(Items listed in a dataset)
===

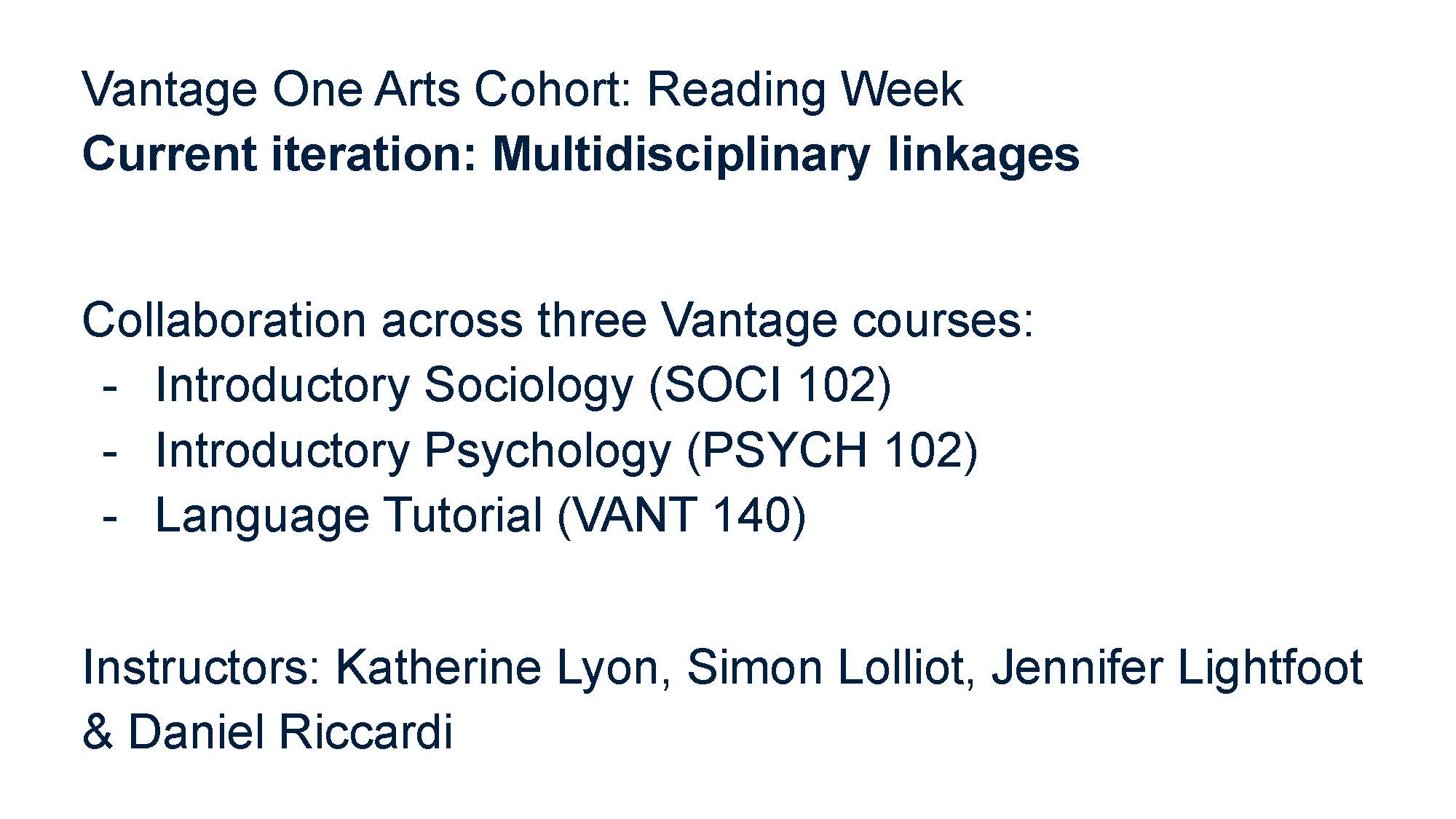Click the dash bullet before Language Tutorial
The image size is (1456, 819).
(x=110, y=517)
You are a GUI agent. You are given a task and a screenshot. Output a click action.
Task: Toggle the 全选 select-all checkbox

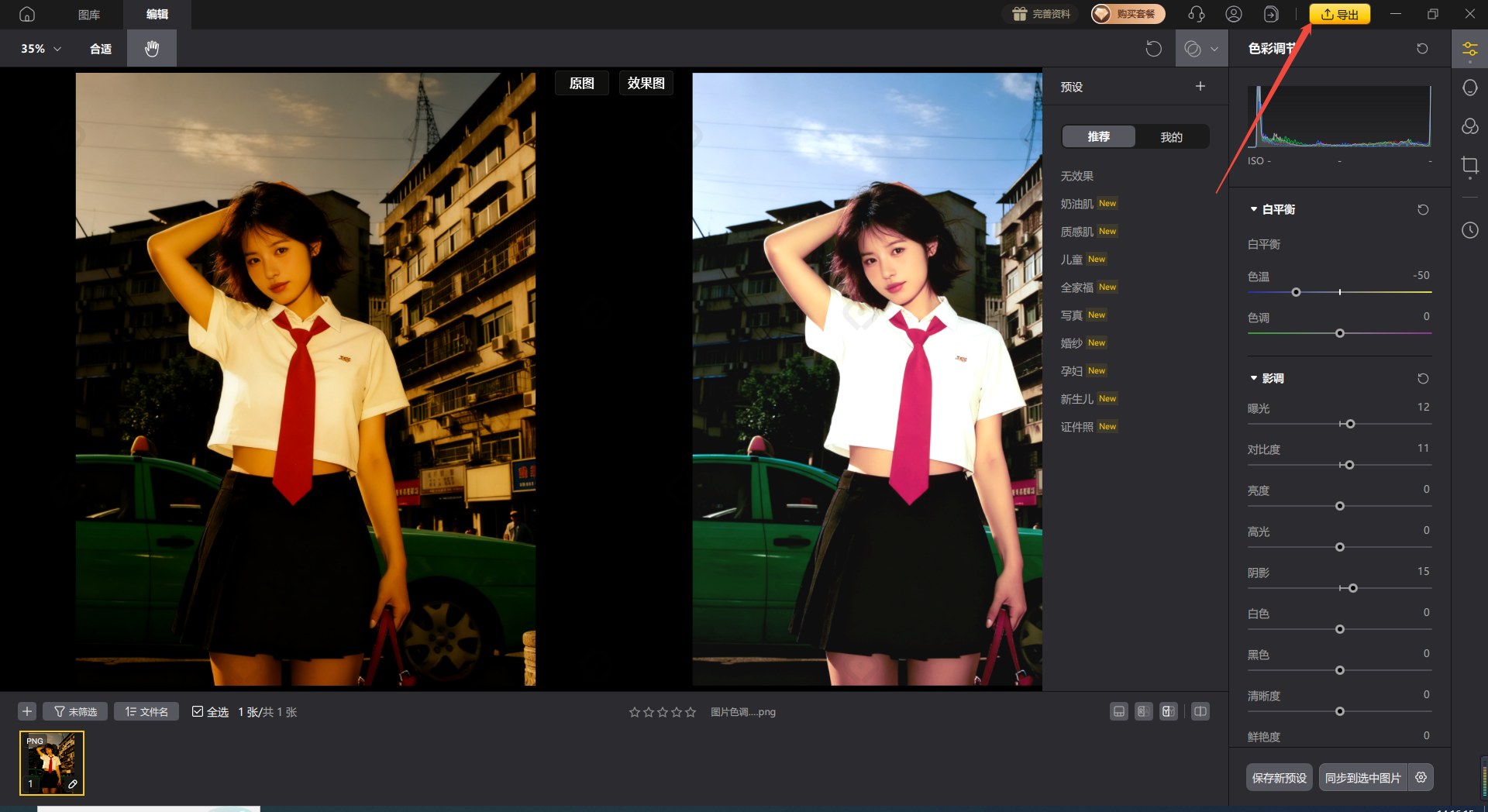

===

→ **GOAL OF THE EXERCISE**:
Retype exactly the lines from the one containing "You are a GUI" through the last line of the records above, both included, and leave out any pictures.

→ **OUTPUT OF THE EXERCISE**:
You are a GUI agent. You are given a task and a screenshot. Output a click action.
Task: Toggle the 全选 select-all checkbox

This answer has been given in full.